不壊の槍は折られましたが、何か?

ミステリ書評家のブログのはずだが……。

凍る夏/T・J・パーカー

凍る夏 (講談社文庫)

凍る夏 (講談社文庫)

 『サイレント・ジョー』以来なんとなくこの作家が気になっていたので他の作品にも手を出してみた。シリアルキラー/昔の女とのドロドロした三角関係(複数)/妻の闘病記/父娘と母娘などなどがごちゃごちゃになって進むストーリーは非常に面白い。しかしごちゃごちゃとは言えそれぞれは非常に叙情的な筆致で描かれる。特に脳腫瘍を患う妻との件は、こういっては何だが非常に美しい。
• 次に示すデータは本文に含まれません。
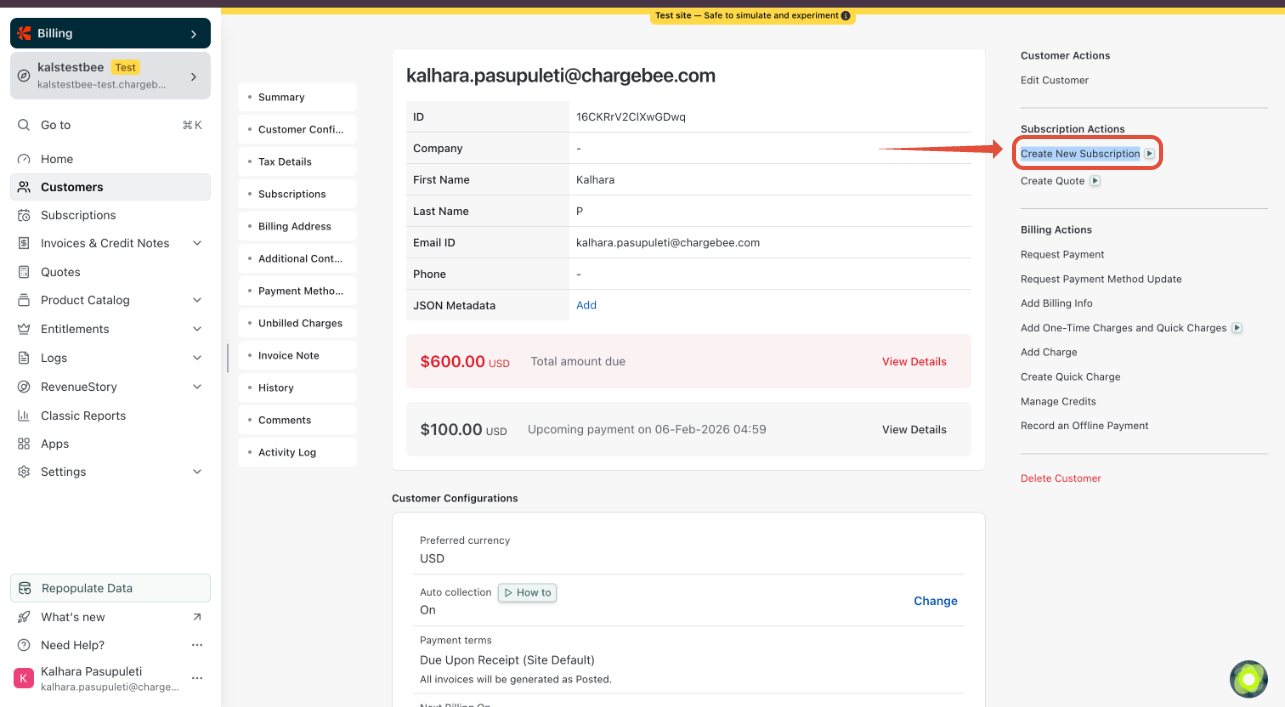
Task: Select the Activity Log section tab
Action: tap(287, 452)
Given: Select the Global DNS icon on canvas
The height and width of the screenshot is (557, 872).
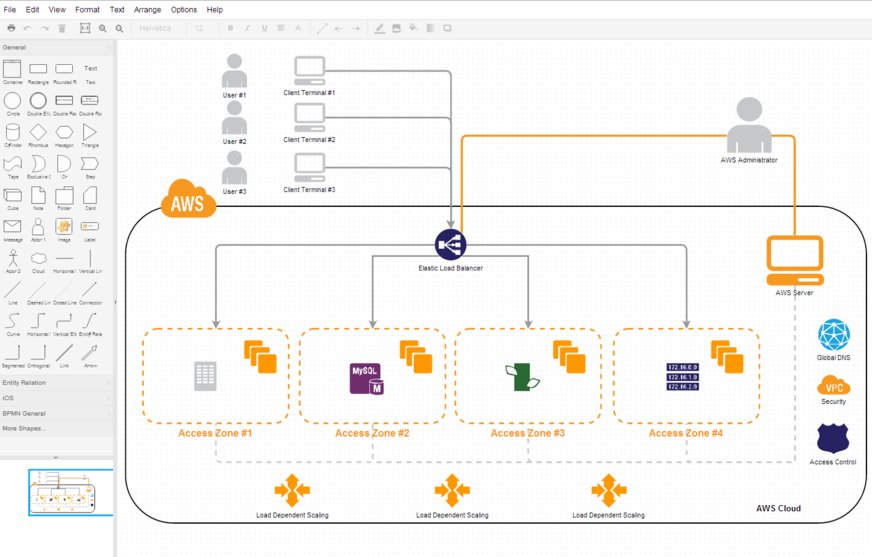Looking at the screenshot, I should 832,335.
恐らく思い出の中で美化された過去と病と介護の日々という過酷な現在との対比は、読者の印象に一番強く残るはず。普通ならメインとなる連続殺人鬼がもっとも扱いが軽く、「キティが人をやたらと殺すサイコもの」という先入観は決定的に裏切られる。なお、ストーリー展開は意表に富み、読者の予想を裏切りまくる。読者を振り回す《力》に満ちたのを書くタイプだとは思っていなかっただけに意外だ。
 でも語り口の基調はウェットで『サイレント・ジョー』の作者なんだなと思わせるに十分。おセンチに陥っていないのも相変わらずで非常に好み。

 というわけで、傑作だと思う。お薦めな一冊である。なお個人的には、初めて出くわした講談社文庫海外の傑作という位置づけとなり、たいへん感慨深い。